Dr Eric Bossman Asare, Deputy Commissioner in charge of Corporate Services explained to Joy News Monday, that the political parties need to consent to the decision because it is in the best interest of the country.
“When the current executive commission took over in August 2018, we were made aware that, through a report and various correspondences with our former vendors, our equipment are obsolete and they’ve reached levels where they can no longer be repaired,” he said.
This according to him has made it necessary for the Commission to take a decision of compiling a new voter’s register to serve the best interest of the country’s democracy.
The Electoral Commission’s decision of compiling a new voter’s register was arrived at following a stakeholders meeting held under the aegis of the Inter-Party Advisory Committee (IPAC) in March 2019.
The decisions, however, seems not to have sunk well with various political parties in the country and other stakeholders as there have been various opposition against it.

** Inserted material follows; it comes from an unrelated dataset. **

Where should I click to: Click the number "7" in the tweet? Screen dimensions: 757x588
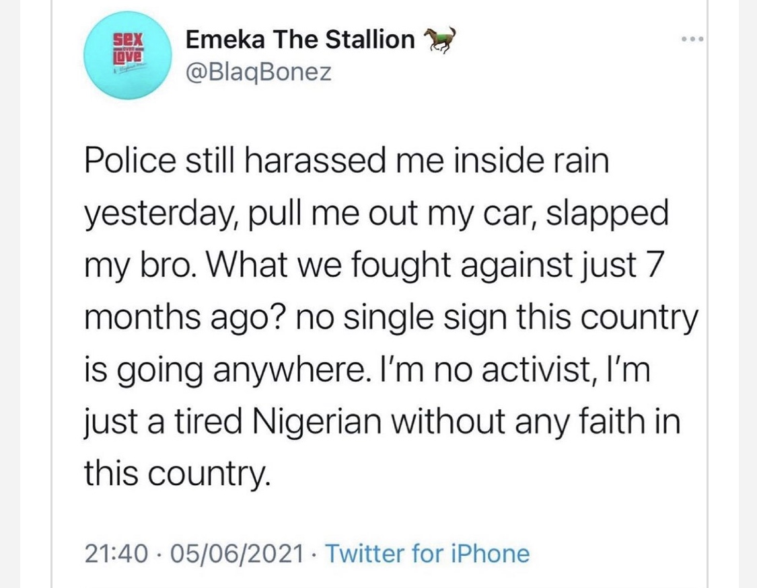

The EC’s justification for a new biometric voting system and a new electoral roll for the elections in December 2020 has drawn mixed reactions from civil society groups and political parties.
The governing New Patriotic Party (NPP) is among the few parties backing the EC.
On Saturday, the group held a mammoth demonstration in the Northern Region to get the EC to rescind its decision and has promised to organise more protests in other parts of the country until their demand is met.
But the Electoral Commission has mounted a strong defence for a new register.
The EC claims that it provided consultant reports and other substantial documents to the political parties explaining the need for a new voter’s register.
Dr Eric Bossman Asare said because the blame will fall squarely on them should the current system crash during the December 2020 polls, they have no choice but to act on the advice of their experts.
“In case there is a problem, and we are hearing that our data centre has crashed because the Electoral Commission didn’t do certain things right, I don’t think you are going to blame the civil society, the media and the political parties rather than the Electoral Commission.
“As a Commission, we strongly believe that it is politics as usual and people may look at it from various different angles.
“But I will say persuasively and perhaps convincingly that the Commission is doing the right thing. The Commission wants to ensure that we have a very robust system in place; a system whereby we can plan,” he said.
He further urged all Ghanaians to support the decision as it serves the best interest of the country’s democracy.